**What you should do**. Could every line of the data be printed exactly as it reads?

Pixel coordinate grounding data:
━━━━━━
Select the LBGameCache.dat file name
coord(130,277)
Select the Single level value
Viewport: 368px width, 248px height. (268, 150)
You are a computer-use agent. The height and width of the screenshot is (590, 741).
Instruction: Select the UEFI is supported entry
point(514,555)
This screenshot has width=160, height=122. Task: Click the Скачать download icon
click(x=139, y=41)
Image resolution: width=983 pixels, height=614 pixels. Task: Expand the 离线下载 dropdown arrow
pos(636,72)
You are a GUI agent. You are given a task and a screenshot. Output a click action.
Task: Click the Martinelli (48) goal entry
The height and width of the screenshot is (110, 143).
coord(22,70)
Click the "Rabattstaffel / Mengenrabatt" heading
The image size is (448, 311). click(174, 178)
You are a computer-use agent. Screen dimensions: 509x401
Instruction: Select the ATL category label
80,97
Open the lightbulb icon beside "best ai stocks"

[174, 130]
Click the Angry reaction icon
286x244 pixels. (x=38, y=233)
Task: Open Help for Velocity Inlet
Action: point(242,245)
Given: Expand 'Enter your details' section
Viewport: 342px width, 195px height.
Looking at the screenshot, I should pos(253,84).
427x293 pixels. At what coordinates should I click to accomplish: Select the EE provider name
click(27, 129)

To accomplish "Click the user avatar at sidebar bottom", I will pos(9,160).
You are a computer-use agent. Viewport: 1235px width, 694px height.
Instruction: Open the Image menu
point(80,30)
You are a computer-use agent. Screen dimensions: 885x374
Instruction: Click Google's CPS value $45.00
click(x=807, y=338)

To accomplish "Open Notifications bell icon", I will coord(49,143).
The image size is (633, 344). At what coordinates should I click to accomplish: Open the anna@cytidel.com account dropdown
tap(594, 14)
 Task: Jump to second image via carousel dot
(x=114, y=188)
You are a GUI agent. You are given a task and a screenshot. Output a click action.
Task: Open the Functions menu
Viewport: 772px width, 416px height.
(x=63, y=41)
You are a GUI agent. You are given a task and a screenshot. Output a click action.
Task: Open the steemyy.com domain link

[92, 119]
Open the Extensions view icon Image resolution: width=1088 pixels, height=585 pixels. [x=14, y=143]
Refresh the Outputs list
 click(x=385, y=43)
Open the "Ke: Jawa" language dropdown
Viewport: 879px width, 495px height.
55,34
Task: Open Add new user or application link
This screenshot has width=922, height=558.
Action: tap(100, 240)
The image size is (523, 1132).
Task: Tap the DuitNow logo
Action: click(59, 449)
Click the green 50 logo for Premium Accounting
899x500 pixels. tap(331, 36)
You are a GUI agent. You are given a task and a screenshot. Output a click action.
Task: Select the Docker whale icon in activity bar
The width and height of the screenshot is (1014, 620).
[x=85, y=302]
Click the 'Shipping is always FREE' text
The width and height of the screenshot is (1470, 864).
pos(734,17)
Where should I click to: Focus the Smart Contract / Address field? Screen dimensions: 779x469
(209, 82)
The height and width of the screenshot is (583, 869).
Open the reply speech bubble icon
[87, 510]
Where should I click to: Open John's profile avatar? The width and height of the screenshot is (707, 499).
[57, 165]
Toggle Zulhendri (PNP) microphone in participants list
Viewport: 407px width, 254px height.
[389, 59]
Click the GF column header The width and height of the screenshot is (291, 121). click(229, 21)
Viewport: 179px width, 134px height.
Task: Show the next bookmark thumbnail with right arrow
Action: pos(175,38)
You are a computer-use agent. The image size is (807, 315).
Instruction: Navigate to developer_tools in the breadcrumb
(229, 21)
━━━━━━
**Answer to the problem**.
Select the LBGameCache.dat file name
coord(130,277)
Select the Single level value
Viewport: 368px width, 248px height. (268, 150)
You are a computer-use agent. The height and width of the screenshot is (590, 741).
Instruction: Select the UEFI is supported entry
point(514,555)
This screenshot has width=160, height=122. Task: Click the Скачать download icon
click(x=139, y=41)
Image resolution: width=983 pixels, height=614 pixels. Task: Expand the 离线下载 dropdown arrow
pos(636,72)
You are a GUI agent. You are given a task and a screenshot. Output a click action.
Task: Click the Martinelli (48) goal entry
The height and width of the screenshot is (110, 143).
coord(22,70)
Click the "Rabattstaffel / Mengenrabatt" heading
The image size is (448, 311). click(174, 178)
You are a computer-use agent. Screen dimensions: 509x401
Instruction: Select the ATL category label
80,97
Open the lightbulb icon beside "best ai stocks"

[174, 130]
Click the Angry reaction icon
286x244 pixels. (x=38, y=233)
Task: Open Help for Velocity Inlet
Action: point(242,245)
Given: Expand 'Enter your details' section
Viewport: 342px width, 195px height.
Looking at the screenshot, I should pos(253,84).
427x293 pixels. At what coordinates should I click to accomplish: Select the EE provider name
click(27, 129)

To accomplish "Click the user avatar at sidebar bottom", I will pos(9,160).
You are a computer-use agent. Viewport: 1235px width, 694px height.
Instruction: Open the Image menu
point(80,30)
You are a computer-use agent. Screen dimensions: 885x374
Instruction: Click Google's CPS value $45.00
click(x=807, y=338)

To accomplish "Open Notifications bell icon", I will coord(49,143).
The image size is (633, 344). At what coordinates should I click to accomplish: Open the anna@cytidel.com account dropdown
tap(594, 14)
 Task: Jump to second image via carousel dot
(x=114, y=188)
You are a GUI agent. You are given a task and a screenshot. Output a click action.
Task: Open the Functions menu
Viewport: 772px width, 416px height.
(x=63, y=41)
You are a GUI agent. You are given a task and a screenshot. Output a click action.
Task: Open the steemyy.com domain link

[92, 119]
Open the Extensions view icon Image resolution: width=1088 pixels, height=585 pixels. [x=14, y=143]
Refresh the Outputs list
 click(x=385, y=43)
Open the "Ke: Jawa" language dropdown
Viewport: 879px width, 495px height.
55,34
Task: Open Add new user or application link
This screenshot has width=922, height=558.
Action: tap(100, 240)
The image size is (523, 1132).
Task: Tap the DuitNow logo
Action: click(59, 449)
Click the green 50 logo for Premium Accounting
899x500 pixels. tap(331, 36)
You are a GUI agent. You are given a task and a screenshot. Output a click action.
Task: Select the Docker whale icon in activity bar
The width and height of the screenshot is (1014, 620).
[x=85, y=302]
Click the 'Shipping is always FREE' text
The width and height of the screenshot is (1470, 864).
pos(734,17)
Where should I click to: Focus the Smart Contract / Address field? Screen dimensions: 779x469
(209, 82)
The height and width of the screenshot is (583, 869).
Open the reply speech bubble icon
[87, 510]
Where should I click to: Open John's profile avatar? The width and height of the screenshot is (707, 499).
[57, 165]
Toggle Zulhendri (PNP) microphone in participants list
Viewport: 407px width, 254px height.
[389, 59]
Click the GF column header The width and height of the screenshot is (291, 121). click(229, 21)
Viewport: 179px width, 134px height.
Task: Show the next bookmark thumbnail with right arrow
Action: pos(175,38)
You are a computer-use agent. The image size is (807, 315).
Instruction: Navigate to developer_tools in the breadcrumb
(229, 21)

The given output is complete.